Carlos sentiu um suor frio a percorrer-lhe as costas. À sua frente estava um profissional de medicina que mal conseguia agarrar um papel, imagine-se uma agulha! E que raio de tamanho de agulha conseguiria ele agarrar!? Já para não falar na absurda falta de vista.

- O doutor é português? Indagou.

- Nã, amigue! Maltês dos quatrre costades, e naturral da ilha de Goze, com munt'orrgulhe!! Aprrendi perrtuguês com um ex-clega pescadorre!

- De Setúbal? Perguntou Carlos levado pela lógica do sotaque sadino.

- Nã! Qual quê!! Holandês!! Nã se nota do sotaque? Disse apontando para a boca. Ê cá fale perrtuguês com setaque holandês! Esse mê ex-clega é que pescou munt’em Porrtugal. Duma trraineirra da Póvoa do Varrzim, no norrte do país.

Carlos decidiu não contradizer o médico, até porque na situação em que se encontrava não era ajuizado enervá-lo, tendo em conta que este o iria operar e aparentava ser daquelas pessoas cujo feitio ferve em pouca água.

- Prrontes! Volte lá parra a sala de esperra c’a gente já o chama, tá beim?
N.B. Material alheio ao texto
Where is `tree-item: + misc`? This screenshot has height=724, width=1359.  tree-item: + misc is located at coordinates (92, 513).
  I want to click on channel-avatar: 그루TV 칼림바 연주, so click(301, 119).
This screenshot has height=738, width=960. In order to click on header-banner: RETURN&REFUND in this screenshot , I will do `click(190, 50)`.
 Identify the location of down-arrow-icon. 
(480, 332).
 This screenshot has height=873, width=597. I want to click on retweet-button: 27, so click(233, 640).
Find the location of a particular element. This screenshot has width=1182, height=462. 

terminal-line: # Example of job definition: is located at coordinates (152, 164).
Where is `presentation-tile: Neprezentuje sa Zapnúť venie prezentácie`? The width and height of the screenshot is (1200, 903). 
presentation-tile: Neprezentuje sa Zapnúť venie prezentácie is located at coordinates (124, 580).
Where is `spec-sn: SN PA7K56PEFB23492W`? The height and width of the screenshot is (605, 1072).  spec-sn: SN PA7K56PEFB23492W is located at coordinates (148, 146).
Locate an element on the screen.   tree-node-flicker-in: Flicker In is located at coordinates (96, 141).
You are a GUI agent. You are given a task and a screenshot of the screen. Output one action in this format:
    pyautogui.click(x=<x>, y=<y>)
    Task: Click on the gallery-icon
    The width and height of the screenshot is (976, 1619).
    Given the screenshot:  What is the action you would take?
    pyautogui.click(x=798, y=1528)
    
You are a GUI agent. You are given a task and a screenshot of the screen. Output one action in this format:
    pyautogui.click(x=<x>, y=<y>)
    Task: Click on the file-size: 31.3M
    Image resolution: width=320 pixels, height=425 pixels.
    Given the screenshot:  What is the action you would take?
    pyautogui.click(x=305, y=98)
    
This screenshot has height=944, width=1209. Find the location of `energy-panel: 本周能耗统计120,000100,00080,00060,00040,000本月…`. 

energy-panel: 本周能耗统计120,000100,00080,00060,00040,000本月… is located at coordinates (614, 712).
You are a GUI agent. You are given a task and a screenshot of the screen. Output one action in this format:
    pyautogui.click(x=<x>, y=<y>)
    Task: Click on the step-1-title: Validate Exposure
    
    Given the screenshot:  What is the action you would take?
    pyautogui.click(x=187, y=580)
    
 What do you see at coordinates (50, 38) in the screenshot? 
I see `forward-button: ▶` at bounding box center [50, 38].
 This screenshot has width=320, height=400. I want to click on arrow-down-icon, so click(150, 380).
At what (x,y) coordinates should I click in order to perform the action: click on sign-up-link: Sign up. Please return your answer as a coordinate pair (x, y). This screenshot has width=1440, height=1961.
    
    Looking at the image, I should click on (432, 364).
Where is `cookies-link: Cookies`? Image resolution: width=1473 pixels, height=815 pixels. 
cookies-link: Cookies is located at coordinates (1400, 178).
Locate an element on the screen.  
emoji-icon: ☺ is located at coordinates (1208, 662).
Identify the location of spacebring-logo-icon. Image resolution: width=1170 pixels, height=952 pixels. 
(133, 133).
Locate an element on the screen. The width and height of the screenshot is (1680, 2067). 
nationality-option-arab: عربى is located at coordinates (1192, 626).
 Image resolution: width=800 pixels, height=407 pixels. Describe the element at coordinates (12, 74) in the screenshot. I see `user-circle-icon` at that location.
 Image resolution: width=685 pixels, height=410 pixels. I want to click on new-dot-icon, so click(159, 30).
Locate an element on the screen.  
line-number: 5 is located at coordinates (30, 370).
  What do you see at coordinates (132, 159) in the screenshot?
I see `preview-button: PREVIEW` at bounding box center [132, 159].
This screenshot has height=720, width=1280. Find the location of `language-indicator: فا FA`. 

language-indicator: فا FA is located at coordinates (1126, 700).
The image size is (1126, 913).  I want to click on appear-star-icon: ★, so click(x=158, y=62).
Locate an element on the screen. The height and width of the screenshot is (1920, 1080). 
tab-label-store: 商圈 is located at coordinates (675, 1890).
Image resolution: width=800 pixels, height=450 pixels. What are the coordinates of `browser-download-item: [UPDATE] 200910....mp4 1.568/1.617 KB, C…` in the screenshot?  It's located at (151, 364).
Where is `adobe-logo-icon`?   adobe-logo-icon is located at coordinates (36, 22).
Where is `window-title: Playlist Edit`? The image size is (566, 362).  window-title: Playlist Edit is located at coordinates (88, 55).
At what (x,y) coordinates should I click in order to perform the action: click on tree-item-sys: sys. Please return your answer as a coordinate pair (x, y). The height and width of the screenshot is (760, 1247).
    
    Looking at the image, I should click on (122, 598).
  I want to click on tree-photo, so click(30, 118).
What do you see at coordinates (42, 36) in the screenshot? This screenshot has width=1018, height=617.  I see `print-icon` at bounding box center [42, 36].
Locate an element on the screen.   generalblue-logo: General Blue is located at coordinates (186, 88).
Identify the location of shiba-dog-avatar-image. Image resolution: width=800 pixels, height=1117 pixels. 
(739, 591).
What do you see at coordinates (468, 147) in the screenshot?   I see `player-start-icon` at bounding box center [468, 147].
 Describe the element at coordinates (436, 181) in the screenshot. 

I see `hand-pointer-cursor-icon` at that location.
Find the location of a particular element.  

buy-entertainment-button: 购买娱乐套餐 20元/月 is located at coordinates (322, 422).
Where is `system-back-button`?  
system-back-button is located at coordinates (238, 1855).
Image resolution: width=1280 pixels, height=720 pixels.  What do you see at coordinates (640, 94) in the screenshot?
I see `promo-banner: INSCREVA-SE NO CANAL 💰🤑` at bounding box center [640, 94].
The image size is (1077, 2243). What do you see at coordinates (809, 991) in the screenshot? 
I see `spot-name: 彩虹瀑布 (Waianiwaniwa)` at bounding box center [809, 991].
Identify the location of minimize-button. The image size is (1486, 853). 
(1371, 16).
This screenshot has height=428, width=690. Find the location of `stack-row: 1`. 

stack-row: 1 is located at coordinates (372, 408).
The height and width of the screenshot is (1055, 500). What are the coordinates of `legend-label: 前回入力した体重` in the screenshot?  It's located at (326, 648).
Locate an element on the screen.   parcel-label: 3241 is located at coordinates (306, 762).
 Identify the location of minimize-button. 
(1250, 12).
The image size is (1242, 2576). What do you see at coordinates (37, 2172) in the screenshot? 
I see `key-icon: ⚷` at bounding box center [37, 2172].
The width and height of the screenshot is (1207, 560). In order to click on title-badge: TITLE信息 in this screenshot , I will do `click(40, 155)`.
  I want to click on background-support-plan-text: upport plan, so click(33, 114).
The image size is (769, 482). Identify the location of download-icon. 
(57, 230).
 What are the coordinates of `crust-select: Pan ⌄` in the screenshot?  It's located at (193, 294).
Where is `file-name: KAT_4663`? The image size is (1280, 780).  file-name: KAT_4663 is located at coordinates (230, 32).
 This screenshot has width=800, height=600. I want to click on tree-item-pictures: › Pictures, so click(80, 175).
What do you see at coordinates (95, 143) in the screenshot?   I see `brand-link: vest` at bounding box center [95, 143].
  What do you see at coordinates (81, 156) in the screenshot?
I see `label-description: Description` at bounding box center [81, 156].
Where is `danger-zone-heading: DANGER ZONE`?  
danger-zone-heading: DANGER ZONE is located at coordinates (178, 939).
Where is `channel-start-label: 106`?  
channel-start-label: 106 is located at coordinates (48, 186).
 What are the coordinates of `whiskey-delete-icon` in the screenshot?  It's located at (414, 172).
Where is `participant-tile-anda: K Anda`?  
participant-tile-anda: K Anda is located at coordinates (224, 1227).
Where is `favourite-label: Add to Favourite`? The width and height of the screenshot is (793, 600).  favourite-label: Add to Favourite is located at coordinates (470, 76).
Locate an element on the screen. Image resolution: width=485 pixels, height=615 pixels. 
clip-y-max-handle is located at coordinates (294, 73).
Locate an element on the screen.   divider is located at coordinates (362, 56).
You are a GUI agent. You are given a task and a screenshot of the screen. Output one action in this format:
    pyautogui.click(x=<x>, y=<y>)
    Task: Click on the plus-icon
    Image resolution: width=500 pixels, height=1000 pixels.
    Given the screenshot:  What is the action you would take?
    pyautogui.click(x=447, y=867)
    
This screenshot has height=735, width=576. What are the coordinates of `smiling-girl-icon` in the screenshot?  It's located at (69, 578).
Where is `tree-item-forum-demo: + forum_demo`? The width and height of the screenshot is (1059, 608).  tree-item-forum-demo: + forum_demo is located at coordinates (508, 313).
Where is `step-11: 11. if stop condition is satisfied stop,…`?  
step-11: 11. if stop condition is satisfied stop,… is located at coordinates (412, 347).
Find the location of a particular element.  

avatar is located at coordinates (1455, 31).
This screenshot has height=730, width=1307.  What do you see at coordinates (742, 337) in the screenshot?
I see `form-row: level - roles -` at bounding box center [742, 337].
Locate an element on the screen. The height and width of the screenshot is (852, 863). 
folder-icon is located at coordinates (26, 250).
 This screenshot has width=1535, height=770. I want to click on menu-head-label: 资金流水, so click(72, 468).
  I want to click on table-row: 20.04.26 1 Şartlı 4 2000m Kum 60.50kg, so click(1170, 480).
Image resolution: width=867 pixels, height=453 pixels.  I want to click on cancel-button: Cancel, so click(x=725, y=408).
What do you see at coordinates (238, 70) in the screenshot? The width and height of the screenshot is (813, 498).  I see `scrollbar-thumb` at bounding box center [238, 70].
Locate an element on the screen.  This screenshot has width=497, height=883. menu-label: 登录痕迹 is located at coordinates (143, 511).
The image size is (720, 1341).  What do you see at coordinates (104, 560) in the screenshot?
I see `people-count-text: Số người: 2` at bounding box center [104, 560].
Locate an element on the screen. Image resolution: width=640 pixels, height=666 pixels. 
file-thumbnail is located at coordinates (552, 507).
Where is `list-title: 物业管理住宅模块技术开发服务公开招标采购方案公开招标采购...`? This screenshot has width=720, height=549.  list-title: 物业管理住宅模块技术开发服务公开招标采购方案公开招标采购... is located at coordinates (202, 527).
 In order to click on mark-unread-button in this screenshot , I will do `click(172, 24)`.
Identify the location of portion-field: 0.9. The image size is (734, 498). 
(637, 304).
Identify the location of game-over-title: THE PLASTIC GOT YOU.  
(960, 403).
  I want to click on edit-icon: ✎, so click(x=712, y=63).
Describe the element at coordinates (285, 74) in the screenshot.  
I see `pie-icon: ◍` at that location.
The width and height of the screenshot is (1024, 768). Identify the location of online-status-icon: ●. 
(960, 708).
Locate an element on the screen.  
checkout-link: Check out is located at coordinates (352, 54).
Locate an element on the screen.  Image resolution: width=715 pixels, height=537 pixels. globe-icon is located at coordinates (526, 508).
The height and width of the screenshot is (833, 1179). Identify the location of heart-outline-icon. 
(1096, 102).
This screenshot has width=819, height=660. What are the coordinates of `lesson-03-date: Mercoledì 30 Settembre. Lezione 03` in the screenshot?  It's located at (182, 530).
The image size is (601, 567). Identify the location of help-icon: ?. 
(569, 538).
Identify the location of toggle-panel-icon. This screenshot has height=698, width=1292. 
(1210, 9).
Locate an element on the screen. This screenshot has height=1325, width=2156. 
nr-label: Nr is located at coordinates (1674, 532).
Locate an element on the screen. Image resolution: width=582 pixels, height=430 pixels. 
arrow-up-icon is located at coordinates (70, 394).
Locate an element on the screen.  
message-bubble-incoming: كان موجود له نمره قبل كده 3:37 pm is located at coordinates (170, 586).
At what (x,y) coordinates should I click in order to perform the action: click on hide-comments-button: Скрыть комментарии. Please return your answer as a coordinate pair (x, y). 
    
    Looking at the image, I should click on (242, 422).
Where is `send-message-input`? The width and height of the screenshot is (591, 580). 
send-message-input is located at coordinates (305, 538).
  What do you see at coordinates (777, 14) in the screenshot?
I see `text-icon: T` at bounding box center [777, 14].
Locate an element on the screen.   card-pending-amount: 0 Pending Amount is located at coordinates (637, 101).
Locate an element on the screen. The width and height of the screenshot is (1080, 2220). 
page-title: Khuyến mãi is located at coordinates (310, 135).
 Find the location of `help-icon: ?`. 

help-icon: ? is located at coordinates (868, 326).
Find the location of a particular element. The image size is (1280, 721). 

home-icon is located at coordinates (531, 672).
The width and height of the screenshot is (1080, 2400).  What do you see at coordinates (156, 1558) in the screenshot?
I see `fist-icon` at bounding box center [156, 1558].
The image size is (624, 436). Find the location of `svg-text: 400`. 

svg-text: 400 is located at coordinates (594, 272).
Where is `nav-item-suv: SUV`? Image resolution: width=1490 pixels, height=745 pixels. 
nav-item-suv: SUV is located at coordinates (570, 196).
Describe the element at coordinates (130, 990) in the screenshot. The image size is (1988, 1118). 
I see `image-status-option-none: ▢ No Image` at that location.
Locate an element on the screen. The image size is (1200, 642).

Carlos coxeou até à sala de espera e contou a Inês o sucedido. Esta retorquiu:

- Só espero que não tenhas de ficar muitos dias de cama, senão temos as férias estragadas.

- Penso que não. Respondeu Carlos por descargo de consciência, quando no fundo sentia-se preocupado com o desfechar deste episódio. No entanto, os seus receios quanto à estadia forçada na cama do hotel eram completamente infundadas. Depois da operação que durou cinco horas, quatro das quais para o médico colocar a linha na agulha, Carlos e Inês regressaram ao hotel para jantar e descansar.